We hold that the Railroad Commission had not lost jurisdiction over Valley Bus, but that the appeal by Continental and Union was premature. The Railroad Commission had not yet acted on the application by Valley Bus at the time of the purported appeal.
The chronology is as follows. On April 25,1975, the Commission acted on the applications made by Valley Transit. That party was only the lessee of Valley Bus. Valley Bus was the real party and the one whose certificates were the subject of the Railroad Commission hearing. The Railroad Commission on August 6, 1975, after notice and after compliance with the Open Meetings Law, Article 6252-17, acted upon and granted the applications for Valley Bus for the first time.

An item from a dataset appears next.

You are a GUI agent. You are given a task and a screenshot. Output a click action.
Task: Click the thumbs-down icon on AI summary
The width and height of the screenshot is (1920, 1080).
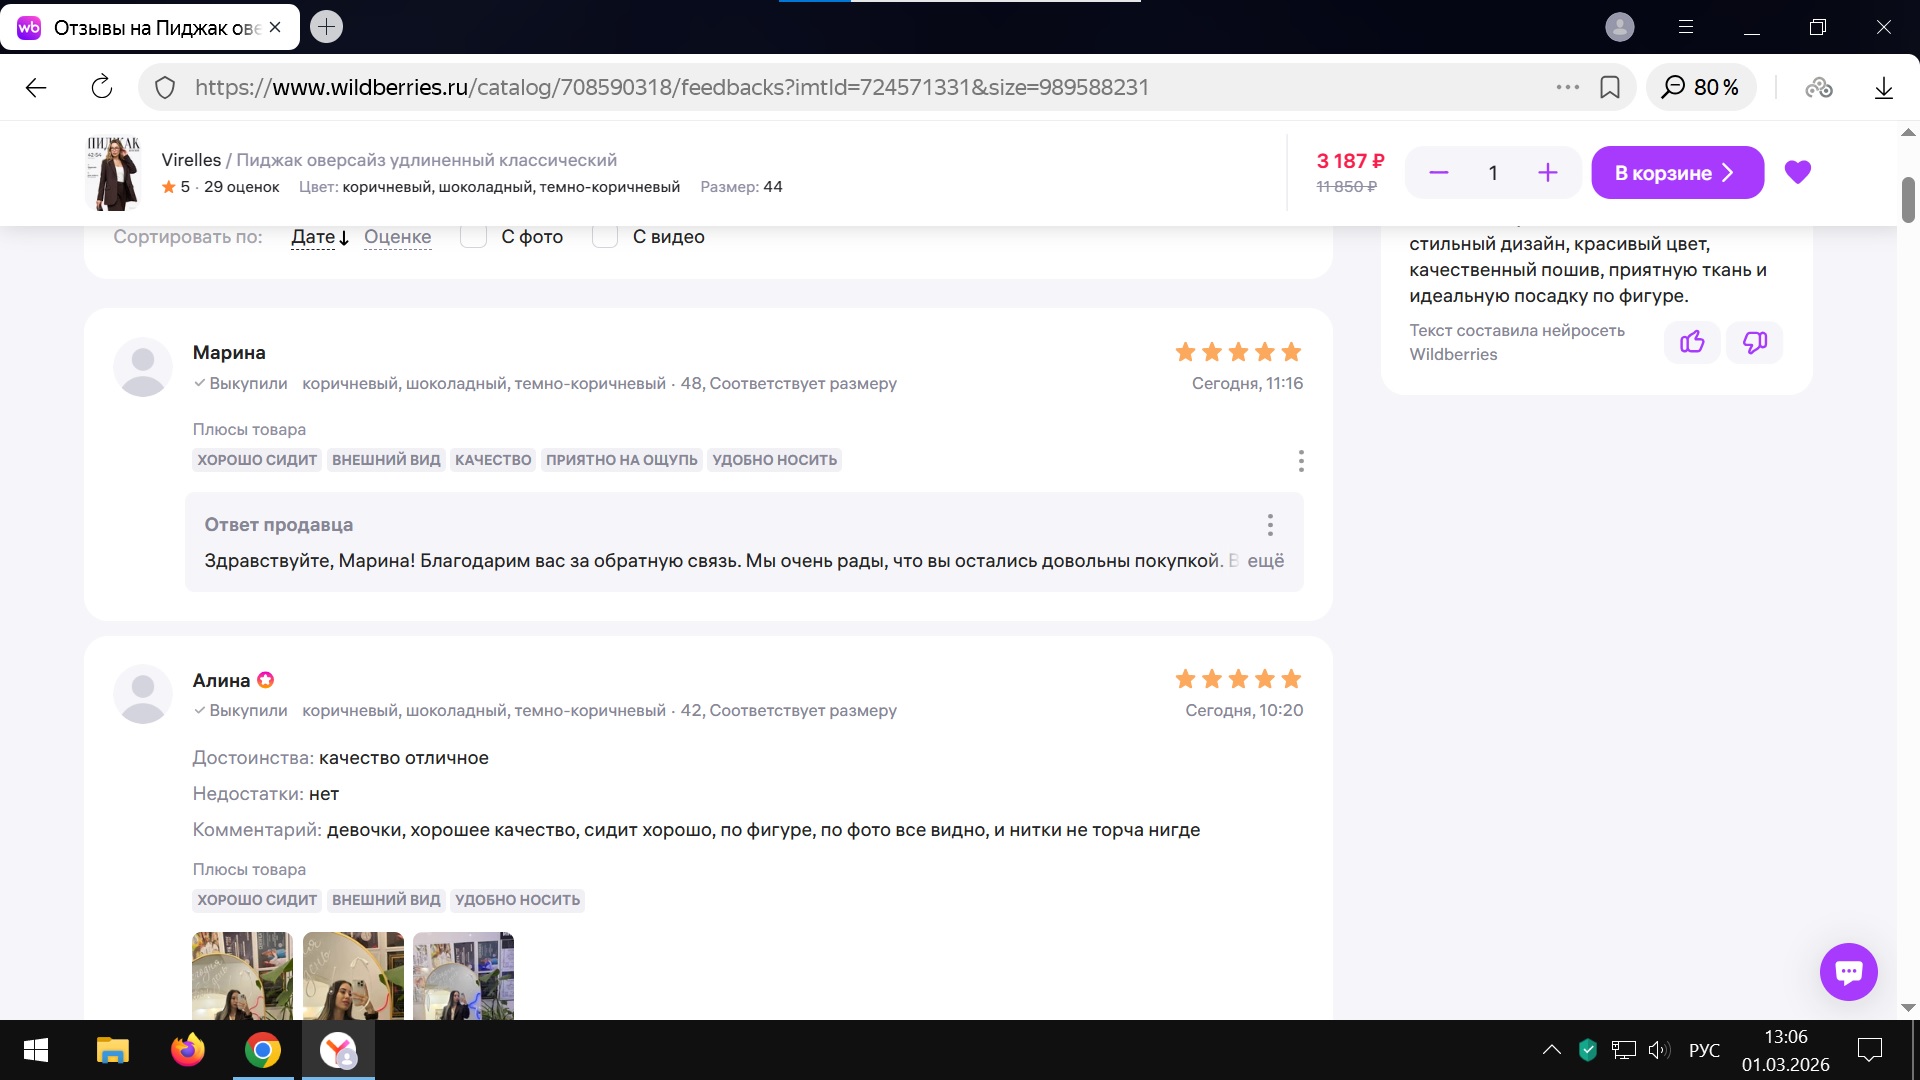click(x=1755, y=342)
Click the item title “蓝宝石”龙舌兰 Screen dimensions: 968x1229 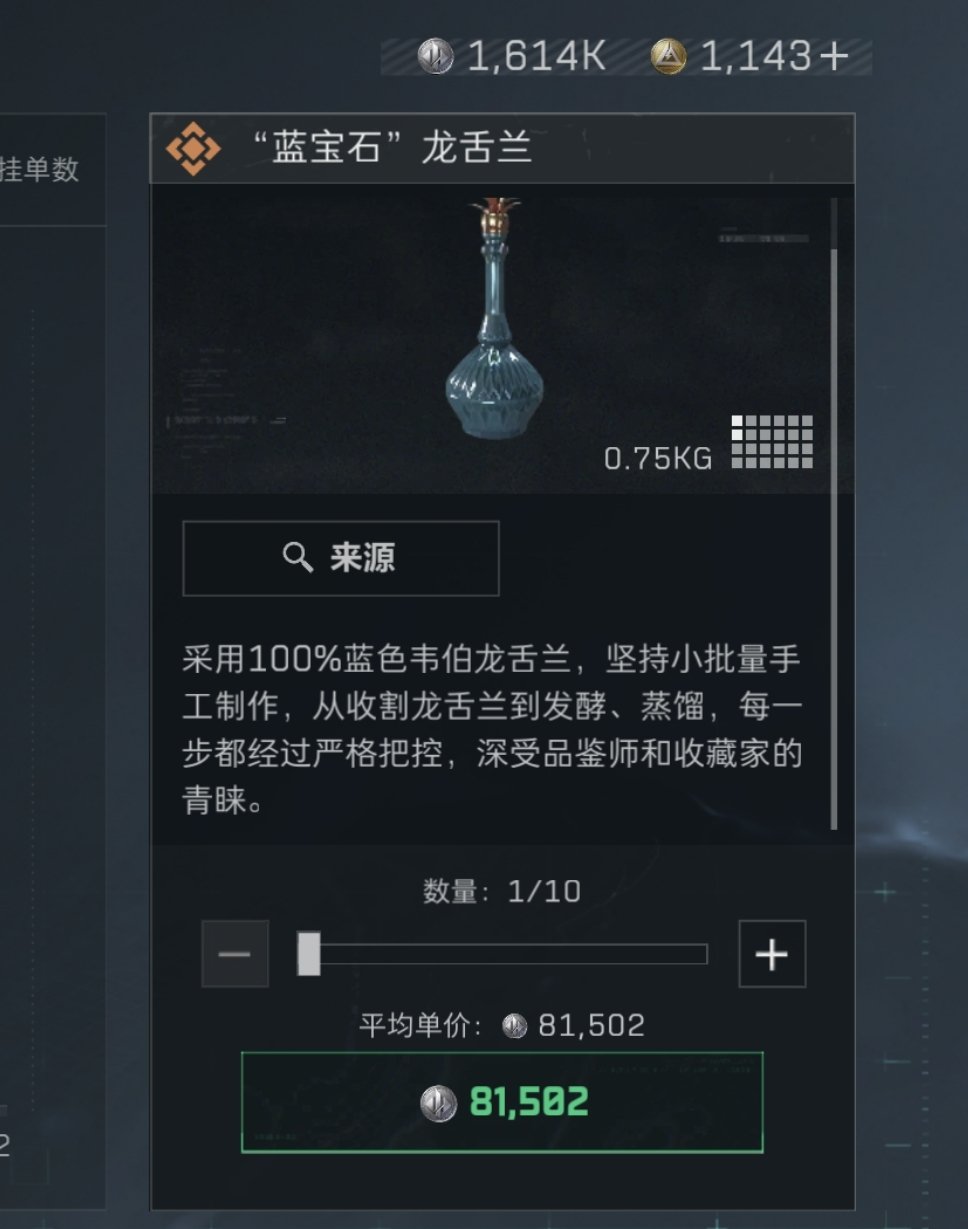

The rule is sound that the Railroad Commission may not change an order after it loses jurisdiction by an appeal. Stewart v. Smith, 126 Tex. 292, 83 S.W.2d 945 (1935); Inman v. Railroad Commission, 464 S.W.2d 895 (Tex.Civ.App.—Austin 1971, writ ref’d n. r. e.); Smith v. Wald Transfer and Storage Co., 97 S.W.2d 991 (Tex.Civ.App.—Austin 1936, writ dism’d). That rule does not apply, when, as happened in this instance, the Commission has not yet acted upon the application from which an appeal is taken.
Open Meetings
In their third point appellants, Valley Transit, Valley Bus, and the Railroad Commission, urge that the trial court erred in declaring the August 6, 1975 orders invalid for noncompliance with the open meetings law. The appellants concede that the notice under which the Commission acted on April 25, 1975 was insufficient, but contend the Commission acted on August 6, in full compliance with the open meetings law. The contestants, Continental and Union, challenged the Commission’s jurisdiction to issue the August 6 orders. However, they do not challenge the sufficiency of the notice given in connection with the issuance of the August 6 orders on open meetings law grounds. Since we are not presented with any deficiency in the notice itself and in accordance with our holding that the Commission had jurisdiction to enter the August 6, 1975 orders, we sustain appellants’ third point.
We reverse the judgment of the trial court and render judgment sustaining and confirming the Railroad Commission’s August 6, 1975 orders.